[Source records — start]

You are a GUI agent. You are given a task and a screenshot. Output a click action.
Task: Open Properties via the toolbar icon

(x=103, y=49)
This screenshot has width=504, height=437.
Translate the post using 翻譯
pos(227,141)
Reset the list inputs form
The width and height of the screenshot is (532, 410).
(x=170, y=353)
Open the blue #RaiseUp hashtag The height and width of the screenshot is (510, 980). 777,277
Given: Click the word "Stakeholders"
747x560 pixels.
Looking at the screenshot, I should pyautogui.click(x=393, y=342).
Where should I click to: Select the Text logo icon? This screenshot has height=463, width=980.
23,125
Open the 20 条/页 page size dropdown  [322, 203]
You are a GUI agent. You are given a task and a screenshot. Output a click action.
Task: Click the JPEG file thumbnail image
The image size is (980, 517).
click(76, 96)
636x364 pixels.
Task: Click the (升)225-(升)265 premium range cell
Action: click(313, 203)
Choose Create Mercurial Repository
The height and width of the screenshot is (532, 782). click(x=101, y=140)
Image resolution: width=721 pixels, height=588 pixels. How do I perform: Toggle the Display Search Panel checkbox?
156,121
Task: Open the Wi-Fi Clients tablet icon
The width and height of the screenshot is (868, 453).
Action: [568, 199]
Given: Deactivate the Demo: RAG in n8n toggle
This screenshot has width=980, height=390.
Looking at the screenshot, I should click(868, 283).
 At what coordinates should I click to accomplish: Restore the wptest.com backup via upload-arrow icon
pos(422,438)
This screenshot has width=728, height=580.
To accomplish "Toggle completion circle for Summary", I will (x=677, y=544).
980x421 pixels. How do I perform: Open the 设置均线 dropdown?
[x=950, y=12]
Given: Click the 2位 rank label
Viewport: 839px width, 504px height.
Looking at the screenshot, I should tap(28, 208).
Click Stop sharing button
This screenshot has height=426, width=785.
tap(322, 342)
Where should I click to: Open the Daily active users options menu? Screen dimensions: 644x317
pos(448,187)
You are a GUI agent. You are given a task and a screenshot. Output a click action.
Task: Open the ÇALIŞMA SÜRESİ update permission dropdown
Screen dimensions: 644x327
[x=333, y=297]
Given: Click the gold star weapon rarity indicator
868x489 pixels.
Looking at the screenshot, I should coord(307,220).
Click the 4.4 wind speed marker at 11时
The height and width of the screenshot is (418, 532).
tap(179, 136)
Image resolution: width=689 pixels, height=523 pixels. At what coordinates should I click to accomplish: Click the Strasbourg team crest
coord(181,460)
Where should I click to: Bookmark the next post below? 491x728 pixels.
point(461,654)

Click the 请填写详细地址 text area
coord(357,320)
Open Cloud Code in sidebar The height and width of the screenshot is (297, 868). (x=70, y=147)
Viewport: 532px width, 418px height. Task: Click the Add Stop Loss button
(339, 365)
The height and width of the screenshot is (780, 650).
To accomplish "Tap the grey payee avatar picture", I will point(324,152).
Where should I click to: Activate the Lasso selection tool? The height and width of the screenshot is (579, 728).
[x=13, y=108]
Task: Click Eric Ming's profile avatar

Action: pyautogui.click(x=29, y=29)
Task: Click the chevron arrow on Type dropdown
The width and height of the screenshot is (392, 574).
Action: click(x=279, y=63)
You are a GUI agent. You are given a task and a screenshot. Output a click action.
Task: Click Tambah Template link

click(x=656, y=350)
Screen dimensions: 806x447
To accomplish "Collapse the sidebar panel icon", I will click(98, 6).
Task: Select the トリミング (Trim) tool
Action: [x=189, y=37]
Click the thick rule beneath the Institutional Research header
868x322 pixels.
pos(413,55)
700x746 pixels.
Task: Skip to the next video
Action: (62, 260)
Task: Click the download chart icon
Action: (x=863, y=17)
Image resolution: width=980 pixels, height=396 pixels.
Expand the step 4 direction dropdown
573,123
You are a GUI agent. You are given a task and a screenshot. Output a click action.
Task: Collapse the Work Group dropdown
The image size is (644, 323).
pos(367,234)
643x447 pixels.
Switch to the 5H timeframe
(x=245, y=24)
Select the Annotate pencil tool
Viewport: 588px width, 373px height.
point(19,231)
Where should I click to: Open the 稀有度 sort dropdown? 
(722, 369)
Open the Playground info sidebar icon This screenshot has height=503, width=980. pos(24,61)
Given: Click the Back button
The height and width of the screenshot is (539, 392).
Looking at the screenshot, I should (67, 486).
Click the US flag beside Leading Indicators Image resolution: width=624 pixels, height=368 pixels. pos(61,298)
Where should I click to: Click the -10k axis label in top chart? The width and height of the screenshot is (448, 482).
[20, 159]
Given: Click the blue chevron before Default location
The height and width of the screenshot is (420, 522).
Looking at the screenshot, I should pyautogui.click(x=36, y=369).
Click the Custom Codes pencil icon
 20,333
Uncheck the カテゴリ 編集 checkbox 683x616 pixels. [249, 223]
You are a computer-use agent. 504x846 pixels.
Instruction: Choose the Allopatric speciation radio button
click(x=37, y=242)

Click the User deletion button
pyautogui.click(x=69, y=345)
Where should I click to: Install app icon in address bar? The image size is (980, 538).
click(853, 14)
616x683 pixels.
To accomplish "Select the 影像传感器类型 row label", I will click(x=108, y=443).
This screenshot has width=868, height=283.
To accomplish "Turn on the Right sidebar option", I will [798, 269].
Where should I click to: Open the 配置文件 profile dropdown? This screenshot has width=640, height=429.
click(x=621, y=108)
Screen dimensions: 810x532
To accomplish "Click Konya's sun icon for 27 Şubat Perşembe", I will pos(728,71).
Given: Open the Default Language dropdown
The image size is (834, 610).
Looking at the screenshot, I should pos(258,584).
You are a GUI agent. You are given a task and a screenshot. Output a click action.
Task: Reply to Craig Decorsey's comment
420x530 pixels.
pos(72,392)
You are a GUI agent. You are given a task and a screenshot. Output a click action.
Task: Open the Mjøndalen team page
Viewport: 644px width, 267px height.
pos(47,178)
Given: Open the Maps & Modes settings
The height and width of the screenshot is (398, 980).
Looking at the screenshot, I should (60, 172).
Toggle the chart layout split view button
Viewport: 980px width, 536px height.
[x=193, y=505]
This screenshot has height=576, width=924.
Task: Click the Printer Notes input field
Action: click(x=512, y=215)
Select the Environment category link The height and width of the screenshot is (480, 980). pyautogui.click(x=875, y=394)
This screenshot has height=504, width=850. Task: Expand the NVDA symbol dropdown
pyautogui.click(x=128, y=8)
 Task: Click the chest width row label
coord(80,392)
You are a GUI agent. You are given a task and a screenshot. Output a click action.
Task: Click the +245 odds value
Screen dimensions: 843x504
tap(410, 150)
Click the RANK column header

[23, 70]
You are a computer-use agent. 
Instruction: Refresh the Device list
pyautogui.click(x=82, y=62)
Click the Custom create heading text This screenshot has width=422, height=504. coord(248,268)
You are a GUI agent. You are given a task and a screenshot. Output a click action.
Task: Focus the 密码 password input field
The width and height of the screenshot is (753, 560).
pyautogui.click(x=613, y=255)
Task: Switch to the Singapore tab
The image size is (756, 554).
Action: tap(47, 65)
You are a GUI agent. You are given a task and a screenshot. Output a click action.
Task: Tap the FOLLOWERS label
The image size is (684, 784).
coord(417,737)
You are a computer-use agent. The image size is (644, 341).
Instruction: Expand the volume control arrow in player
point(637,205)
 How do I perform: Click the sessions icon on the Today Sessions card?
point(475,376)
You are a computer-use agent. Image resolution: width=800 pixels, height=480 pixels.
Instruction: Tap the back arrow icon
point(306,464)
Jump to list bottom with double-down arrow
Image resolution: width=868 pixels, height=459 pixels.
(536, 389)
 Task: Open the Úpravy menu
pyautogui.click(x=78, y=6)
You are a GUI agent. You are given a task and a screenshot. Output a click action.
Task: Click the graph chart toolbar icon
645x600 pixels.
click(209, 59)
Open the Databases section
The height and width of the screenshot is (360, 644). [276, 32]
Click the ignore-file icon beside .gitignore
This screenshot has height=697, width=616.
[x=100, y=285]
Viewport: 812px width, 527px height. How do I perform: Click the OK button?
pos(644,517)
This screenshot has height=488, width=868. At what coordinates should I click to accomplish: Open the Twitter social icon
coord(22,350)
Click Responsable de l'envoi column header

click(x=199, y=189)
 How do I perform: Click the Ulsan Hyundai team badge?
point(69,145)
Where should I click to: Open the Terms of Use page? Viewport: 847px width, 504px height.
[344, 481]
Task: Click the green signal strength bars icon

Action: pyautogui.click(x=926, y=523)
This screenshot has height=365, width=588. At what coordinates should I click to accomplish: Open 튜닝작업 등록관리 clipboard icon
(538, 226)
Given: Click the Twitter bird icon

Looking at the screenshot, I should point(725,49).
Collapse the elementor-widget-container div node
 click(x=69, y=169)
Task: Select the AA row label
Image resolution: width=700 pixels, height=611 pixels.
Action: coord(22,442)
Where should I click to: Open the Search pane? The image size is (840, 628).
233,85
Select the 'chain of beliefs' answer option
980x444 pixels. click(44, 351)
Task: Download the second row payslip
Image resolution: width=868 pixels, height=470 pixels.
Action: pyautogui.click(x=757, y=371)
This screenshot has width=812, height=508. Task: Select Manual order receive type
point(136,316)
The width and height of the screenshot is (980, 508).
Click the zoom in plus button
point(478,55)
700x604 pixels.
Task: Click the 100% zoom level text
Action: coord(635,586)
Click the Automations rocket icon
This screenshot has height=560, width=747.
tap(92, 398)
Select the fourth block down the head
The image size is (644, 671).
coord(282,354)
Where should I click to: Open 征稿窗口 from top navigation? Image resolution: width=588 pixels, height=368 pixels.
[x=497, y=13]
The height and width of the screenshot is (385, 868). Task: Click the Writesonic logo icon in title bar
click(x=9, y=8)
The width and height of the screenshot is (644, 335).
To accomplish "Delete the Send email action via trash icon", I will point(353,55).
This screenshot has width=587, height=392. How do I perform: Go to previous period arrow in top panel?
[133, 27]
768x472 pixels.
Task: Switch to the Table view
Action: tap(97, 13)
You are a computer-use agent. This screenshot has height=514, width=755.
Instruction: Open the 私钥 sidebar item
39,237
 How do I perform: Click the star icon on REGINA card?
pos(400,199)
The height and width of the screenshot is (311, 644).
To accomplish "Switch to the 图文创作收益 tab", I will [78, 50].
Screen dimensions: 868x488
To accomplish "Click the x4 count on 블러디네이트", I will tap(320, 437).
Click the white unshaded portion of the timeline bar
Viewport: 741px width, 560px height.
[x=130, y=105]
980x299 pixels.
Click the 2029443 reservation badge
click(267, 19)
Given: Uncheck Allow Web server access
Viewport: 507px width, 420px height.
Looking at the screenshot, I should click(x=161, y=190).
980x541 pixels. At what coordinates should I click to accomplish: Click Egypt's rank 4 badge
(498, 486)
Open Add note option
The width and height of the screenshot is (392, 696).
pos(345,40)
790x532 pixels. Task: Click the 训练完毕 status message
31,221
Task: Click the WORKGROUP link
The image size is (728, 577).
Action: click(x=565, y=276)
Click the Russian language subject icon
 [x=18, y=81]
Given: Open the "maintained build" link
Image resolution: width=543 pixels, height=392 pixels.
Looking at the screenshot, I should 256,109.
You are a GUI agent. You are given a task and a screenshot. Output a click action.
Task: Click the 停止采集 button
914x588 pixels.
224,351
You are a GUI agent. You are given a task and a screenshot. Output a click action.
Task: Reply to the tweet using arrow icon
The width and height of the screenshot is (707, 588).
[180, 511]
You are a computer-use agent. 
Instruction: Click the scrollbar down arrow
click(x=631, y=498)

[Source records — finish]

## Task objective
In the entries above, locate every line with the word "chevron" and copy it.

## Result
Task: Click the chevron arrow on Type dropdown
Given: Click the blue chevron before Default location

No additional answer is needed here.